Doit on rétablir la peine de mort ?
Par Paul Garcin le lundi 15 mai 2006, 16:47 - Société - Lien permanent
Le large débat qui a eu lieu sur la peine de mort avant son abolition divisait l’opinion en raison du risque d'erreurs judiciaires. Plus de 25 ans après grâce aux tests ADN ce risque d’erreur est totalement exclu.
Dernièrement deux enfants assassinés. Deux innocentes petites vies supprimées. L’horreur banalisée par la multiplication d’actes de barbarie font qu'une partie de l'opinion demande la réouverture des débats
Une proposition de loi Enregistré à la Présidence de l'Assemblée nationale le 8 avril 2004 est passé inaperçue aux yeux de l’opinion, elle est pourtant bien la. Présentée par une cinquantaine de députés nous la retranscrivons ci-dessous.
Le 11 mars 2004, deux ans et demi après l'attentat du World Trade Center aux Etats-Unis, l'Espagne a été, à son tour, frappée par le terrorisme. A travers elle, c'est l'Europe toute entière qui a été prise pour cible. Avec plus de 200 morts et 1 400 blessés, les attentats de Madrid sont parmi les plus meurtriers dans le monde depuis la fin des années 70.
Après New York aux Etats-Unis en 2001, Bali en Indonésie en 2002, Casablanca au Maroc en 2003, les pays occidentaux sont à nouveau confrontés au terrorisme. Depuis le début des années 80, les actes terroristes n'ont cessé de se multiplier partout dans le monde. La France a malheureusement payé un lourd tribut, avec la vague d'attentats à la bombe qui avait ensanglanté Paris en 1985, 1986 puis 1995 et 1996 dans le RER aux stations Saint-Michel et Port-Royal.
Aujourd'hui, la terreur est mondiale, organisée, fanatique. Le terrorisme utilise désormais les moyens les plus archaïques et les technologies les plus sophistiquées aux pires fins : il tue massivement et n'épargne aucun pays. Ces attaques meurtrières ne visent pas seulement des individus mais les valeurs fondamentales de nos Etats démocratiques et la première d'entre elles, la liberté. La menace, qui pèse sur eux, est permanente, globale et diffuse.

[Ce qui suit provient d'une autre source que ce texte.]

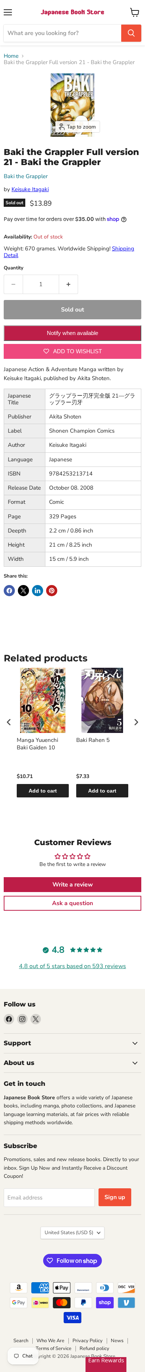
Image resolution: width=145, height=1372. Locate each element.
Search (20, 1340)
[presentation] (9, 722)
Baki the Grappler (26, 176)
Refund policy (94, 1348)
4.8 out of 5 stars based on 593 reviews (72, 966)
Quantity (13, 268)
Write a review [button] (72, 885)
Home (11, 56)
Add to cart (43, 791)
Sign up (114, 1197)
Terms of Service (53, 1348)
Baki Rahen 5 (93, 740)
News (117, 1340)
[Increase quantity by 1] (68, 284)
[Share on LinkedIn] (37, 590)
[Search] (131, 33)
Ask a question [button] (72, 903)
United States (69, 1232)
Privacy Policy (87, 1340)
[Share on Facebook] (9, 590)
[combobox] (62, 33)
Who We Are (50, 1340)
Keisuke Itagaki (30, 189)
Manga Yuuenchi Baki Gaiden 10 (37, 744)
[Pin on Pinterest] (51, 590)
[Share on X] (23, 590)
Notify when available (72, 333)
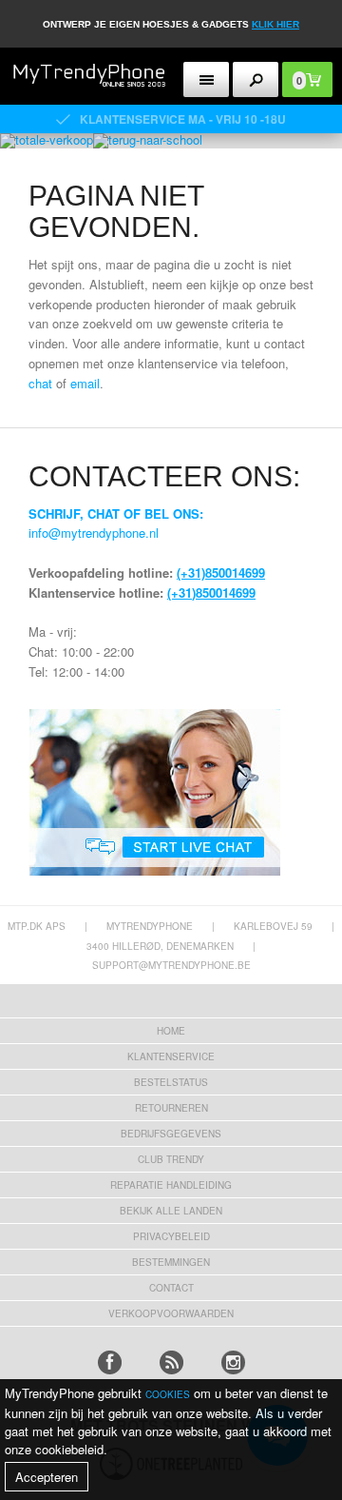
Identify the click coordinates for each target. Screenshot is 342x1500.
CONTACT (171, 1287)
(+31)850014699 (221, 572)
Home (171, 1030)
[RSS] (171, 1362)
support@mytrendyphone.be (171, 965)
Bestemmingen (171, 1262)
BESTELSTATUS (171, 1082)
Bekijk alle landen (171, 1210)
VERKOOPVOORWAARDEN (171, 1313)
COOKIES (167, 1394)
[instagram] (233, 1362)
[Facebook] (110, 1362)
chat (40, 383)
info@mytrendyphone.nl (93, 532)
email (85, 383)
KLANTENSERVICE (171, 1056)
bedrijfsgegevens (171, 1133)
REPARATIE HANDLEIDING (171, 1185)
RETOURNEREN (171, 1108)
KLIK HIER (275, 24)
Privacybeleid (171, 1236)
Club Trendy (171, 1159)
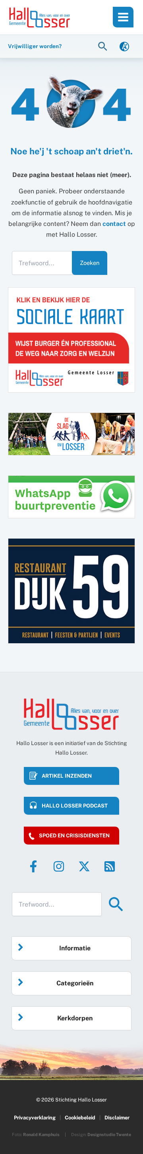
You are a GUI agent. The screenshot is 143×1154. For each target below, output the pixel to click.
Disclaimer (116, 1118)
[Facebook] (33, 866)
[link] (124, 46)
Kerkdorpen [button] (75, 1018)
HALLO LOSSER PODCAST (75, 806)
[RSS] (110, 866)
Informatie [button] (75, 948)
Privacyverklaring (35, 1118)
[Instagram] (59, 866)
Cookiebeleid (80, 1118)
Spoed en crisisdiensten (74, 836)
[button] (104, 46)
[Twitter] (84, 866)
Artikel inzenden (67, 776)
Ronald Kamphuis (41, 1134)
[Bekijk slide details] (71, 591)
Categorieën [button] (74, 983)
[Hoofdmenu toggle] (123, 17)
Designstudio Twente (109, 1134)
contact (114, 224)
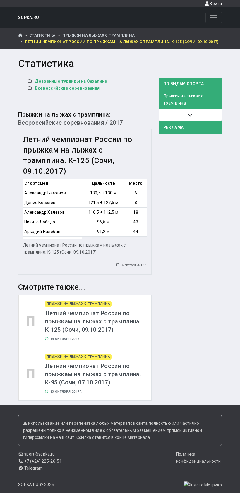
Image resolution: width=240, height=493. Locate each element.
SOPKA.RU (28, 17)
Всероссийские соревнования (67, 88)
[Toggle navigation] (213, 17)
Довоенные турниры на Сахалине (71, 81)
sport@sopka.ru (39, 454)
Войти (215, 3)
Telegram (33, 468)
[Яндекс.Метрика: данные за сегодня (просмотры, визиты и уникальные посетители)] (203, 484)
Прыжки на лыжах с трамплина (98, 35)
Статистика (42, 35)
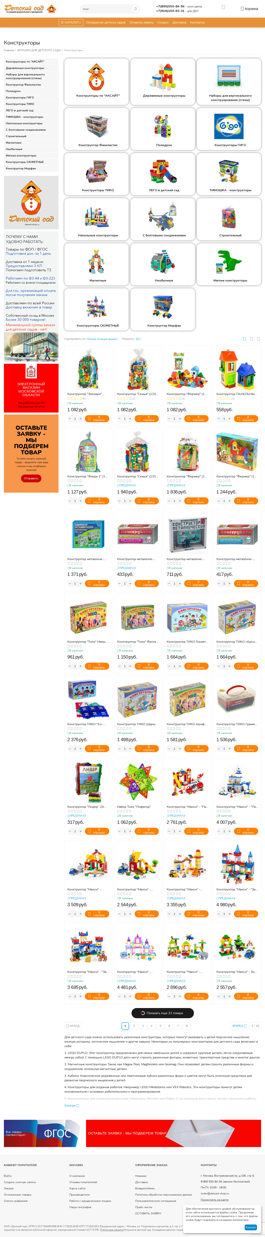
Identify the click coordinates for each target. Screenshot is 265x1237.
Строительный (230, 235)
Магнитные (98, 280)
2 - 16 (255, 1026)
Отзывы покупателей (83, 1182)
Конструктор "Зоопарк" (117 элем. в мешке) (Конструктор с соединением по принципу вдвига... (87, 394)
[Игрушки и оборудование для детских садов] (31, 8)
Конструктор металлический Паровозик (85, 559)
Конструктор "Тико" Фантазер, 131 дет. (137, 642)
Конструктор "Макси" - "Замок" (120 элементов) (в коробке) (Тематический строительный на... (87, 972)
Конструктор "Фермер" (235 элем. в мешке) (187, 476)
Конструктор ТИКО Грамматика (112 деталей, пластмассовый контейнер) (237, 724)
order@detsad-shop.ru (215, 1193)
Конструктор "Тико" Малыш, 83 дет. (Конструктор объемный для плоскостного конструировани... (87, 642)
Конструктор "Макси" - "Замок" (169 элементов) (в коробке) (236, 889)
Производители (79, 1195)
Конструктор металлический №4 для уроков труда (137, 559)
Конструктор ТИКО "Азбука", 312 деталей (85, 724)
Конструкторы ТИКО (98, 190)
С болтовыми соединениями (164, 235)
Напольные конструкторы (98, 235)
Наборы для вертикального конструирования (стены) (230, 98)
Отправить (31, 478)
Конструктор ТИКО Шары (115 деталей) (136, 724)
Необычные (164, 280)
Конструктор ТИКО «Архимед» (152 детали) (236, 642)
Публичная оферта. (112, 1230)
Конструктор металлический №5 (234, 559)
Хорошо (251, 1227)
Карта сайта (77, 1188)
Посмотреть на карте (215, 1200)
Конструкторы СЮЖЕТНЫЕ (98, 326)
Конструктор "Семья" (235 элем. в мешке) (136, 476)
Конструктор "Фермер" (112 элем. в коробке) (237, 476)
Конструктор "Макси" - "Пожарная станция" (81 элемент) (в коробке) (187, 807)
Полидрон (164, 145)
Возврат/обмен (145, 1188)
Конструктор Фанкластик (98, 145)
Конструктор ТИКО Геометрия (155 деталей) (187, 642)
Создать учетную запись (20, 1182)
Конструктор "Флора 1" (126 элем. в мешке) (88, 476)
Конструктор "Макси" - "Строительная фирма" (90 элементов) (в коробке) (186, 889)
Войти (8, 1176)
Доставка (141, 1182)
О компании (77, 1176)
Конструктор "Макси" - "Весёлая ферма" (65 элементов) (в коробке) (86, 889)
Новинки (140, 1176)
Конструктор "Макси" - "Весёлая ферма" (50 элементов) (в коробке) (136, 889)
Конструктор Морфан (164, 326)
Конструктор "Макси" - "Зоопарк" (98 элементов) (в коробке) (187, 972)
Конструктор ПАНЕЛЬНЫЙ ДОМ (236, 394)
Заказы (8, 1188)
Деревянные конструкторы (164, 96)
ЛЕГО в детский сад (164, 190)
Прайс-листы (143, 1207)
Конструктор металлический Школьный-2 (185, 559)
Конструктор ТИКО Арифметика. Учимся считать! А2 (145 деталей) (186, 724)
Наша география (80, 1207)
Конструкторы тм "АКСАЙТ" (98, 96)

Face à cette forme nouvelle de « guerre » sans règles, ni frontières, les démocraties semblent souvent démunies et ne disposent pas toujours, des moyens de se défendre et d'agir. De fait, les politiques mises en place pour lutter contre le terrorisme se sont traduites par des mesures préventives qui ont montré leurs limites. Cette « faiblesse » des démocraties face au terrorisme alimente un sentiment d'impuissance qui bafoue la mémoire de milliers de morts, victimes du fanatisme de quelques-uns, et met en danger les valeurs qui sont les siennes.
Si certains terroristes « kamikazes » sont prêts à donner leur vie pour l'accomplissement de leur funeste dessein, les chefs de ces organisations terroristes restent, quant à eux, dans la clandestinité. Une fois arrêtés, que dire alors de ces terroristes condamnés à la prison à vie qui continuent à communiquer au grand jour depuis leur cellule avec leurs complices, à donner des interviews voire à publier leurs mémoires ? L'exemple récent du terroriste Carlos emprisonné en France en a donné une triste illustration. Que faire devant le risque, demain, de voir des attentats perpétrés pour obtenir la libération d'un chef terroriste incarcéré et devenu le porte-drapeau d'un mouvement extrémiste ?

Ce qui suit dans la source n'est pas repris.